Monday, June 16, 2008

New Finance Minister Ali Rodriguez Araque’s been round the block as foreign minister and head of state oil PDVSA

Caracas Daily Journal (Jeremy Morgan): President Hugo Chavez appointed a new Finance Minister to replace Rafael Isea, who wants to run for governor in Aragua state, naming Ali Rodriguez Araque to fill the slot. He was an unexpected choice for the post, although not an entirely surprising one.

Currently ambassador to Cuba, Rodriguez Araque is one of the president's old faithful supporters, a former foreign minister and head of the state oil corporation, Petróleos de Venezuela (PDVSA).

Friends and foe alike credit him with having turned PDVSA from an old-fashioned state oil company into a vehicle for social engineering through Chávez' welfare programs or "missions."

Announcing the appointment during his regular Sunday radio and television broadcast, Alo Presidente -- which was well short of normal length -- Chavez described Rodriguez Araque as having the necessary qualities: "experience, revolutionary, studious, honest and capable, a proven revolutionary."

The program was broadcast from a home for rehabilitating troubled young males at La Encantada in El Junquito. The home is run under the President's Negra Hipolita program for homeless youths, and Chavez took the opportunity to lash out at his younger critics. He did so in a tone of personal hurt, referring to yet another protest march by students last week. "Don't poison yourselves," he said, in what was quickly to emerge as a reference not just to drug addiction. "Some young ones go around full of hate, shouting Out With Chavez, and everything we do is for the young ones, for the children," he declared.
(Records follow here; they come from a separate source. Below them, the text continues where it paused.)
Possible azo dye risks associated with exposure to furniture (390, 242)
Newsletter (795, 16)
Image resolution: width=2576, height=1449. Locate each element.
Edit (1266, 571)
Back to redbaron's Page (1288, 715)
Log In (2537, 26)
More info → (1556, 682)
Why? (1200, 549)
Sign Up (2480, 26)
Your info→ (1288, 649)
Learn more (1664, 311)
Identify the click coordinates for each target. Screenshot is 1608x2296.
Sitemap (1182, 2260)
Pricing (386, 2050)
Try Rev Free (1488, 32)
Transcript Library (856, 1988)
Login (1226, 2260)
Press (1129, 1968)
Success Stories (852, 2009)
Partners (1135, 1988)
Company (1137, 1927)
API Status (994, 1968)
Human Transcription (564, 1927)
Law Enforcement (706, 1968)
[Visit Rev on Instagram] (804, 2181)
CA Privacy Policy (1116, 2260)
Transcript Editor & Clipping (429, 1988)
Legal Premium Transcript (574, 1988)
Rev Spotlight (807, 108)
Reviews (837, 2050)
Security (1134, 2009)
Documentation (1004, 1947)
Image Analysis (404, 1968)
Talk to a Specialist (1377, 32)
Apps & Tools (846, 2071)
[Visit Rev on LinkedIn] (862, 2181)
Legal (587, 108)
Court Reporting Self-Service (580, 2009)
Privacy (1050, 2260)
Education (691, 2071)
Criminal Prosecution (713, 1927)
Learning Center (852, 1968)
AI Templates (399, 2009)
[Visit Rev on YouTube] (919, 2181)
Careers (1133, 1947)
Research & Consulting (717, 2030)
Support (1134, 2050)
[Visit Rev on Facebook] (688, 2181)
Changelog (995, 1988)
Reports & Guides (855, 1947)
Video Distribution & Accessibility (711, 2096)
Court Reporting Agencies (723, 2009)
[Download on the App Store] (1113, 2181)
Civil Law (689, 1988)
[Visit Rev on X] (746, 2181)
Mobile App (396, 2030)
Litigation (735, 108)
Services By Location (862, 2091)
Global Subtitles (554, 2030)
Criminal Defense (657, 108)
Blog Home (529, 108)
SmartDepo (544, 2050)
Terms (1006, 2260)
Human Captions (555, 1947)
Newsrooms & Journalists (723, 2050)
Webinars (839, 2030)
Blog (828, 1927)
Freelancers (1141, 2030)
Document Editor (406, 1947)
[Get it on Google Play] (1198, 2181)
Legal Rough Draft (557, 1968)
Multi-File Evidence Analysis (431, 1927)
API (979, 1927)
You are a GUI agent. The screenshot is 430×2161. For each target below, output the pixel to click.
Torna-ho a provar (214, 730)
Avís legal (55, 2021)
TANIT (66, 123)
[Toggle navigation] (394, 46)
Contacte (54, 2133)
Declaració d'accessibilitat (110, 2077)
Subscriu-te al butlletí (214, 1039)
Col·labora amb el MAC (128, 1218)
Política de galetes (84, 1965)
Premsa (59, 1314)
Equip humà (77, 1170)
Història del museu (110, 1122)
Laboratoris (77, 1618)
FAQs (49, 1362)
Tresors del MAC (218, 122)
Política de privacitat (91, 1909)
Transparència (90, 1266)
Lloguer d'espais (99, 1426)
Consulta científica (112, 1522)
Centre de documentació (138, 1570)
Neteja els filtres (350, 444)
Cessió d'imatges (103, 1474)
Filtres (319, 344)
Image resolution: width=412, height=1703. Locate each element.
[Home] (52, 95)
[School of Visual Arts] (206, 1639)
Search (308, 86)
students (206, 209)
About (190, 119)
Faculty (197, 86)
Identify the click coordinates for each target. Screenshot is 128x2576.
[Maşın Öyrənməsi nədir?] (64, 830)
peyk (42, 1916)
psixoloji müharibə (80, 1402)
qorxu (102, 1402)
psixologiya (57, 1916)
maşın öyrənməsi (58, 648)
"It gives us much pain to see some lads, the day before yesterday chaining themselves and sent to put on a show," he said, implying the bright young things were being manipulated by shadowy elders. "It gives me pain, don't repeat this any more, they're children of 18 or 20 years, confused. It hurts."

Chavez launched a new "mission" for minors in the barrios to attend the needs of youngsters in vulnerable circumstances or at "social risk" and he formally approved the provision of resources for two new "rehabilitation" units in Lara state. As is by now customary, electoral issues were not far from the presidential mind. He claimed a recent opinion poll gave him an approval rating of 73.9%, and predicted victories for his supporters in Guarico state, where incumbent Governor Eduardo Manuitt is deemed to be distinctly off-message.

The President said that he would be off to La Havana today. There, he will presumably call in on his old and ailing friend and mentor, Fidel Castro, as well as Raul Castro, the apparently reformist-minded Cuban president.

Reports from Bogota claimed that a meeting was being arranged for next month between Chavez and his Colombian counterpart, Alvaro Uribe. The two tend not to get along with each other, will have much to talk about -- not least of all the already much-discussed brouhaha about Chavez' alleged connections with or to the Revolutionary Armed Forces of Colombia (FARC), and computer files supposedly from slain FARC "foreign minister" Raul Reyes.